What needs to be done
Which lines below fall between the one containing "Switch to the Imágenes tab" and the one containing "This screenshot has height=360, width=677."? Repeat them exactly, counting both of those lines, and add nothing else.

Excerpted data
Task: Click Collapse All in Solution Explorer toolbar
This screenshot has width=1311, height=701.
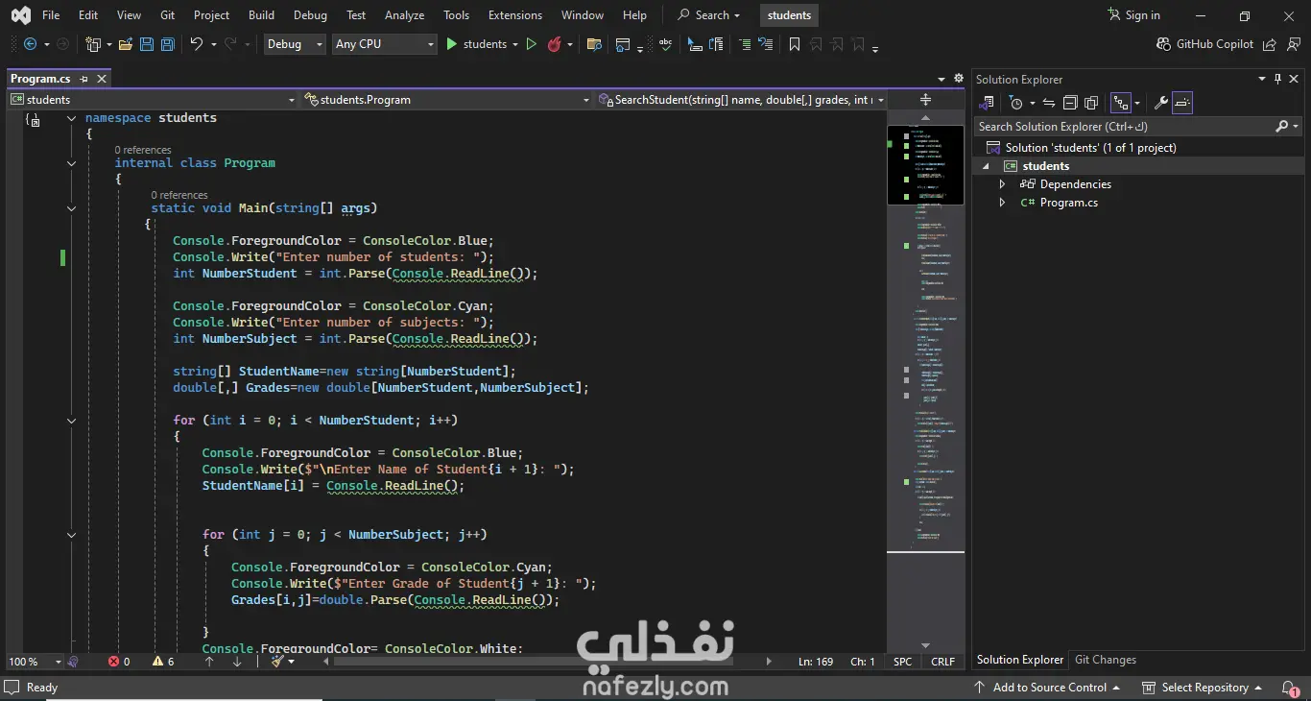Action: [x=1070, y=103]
* * *
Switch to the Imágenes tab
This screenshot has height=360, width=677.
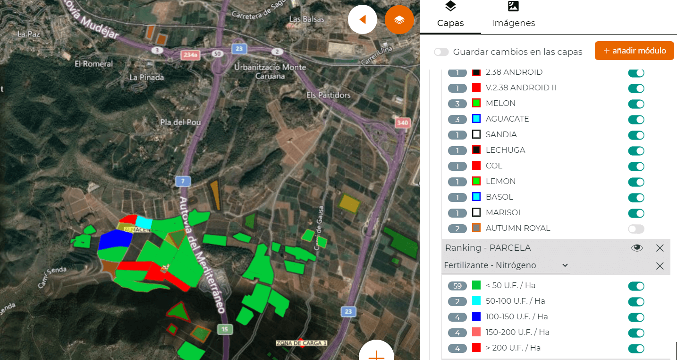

Task answer
Switch to the Imágenes tab
This screenshot has height=360, width=677.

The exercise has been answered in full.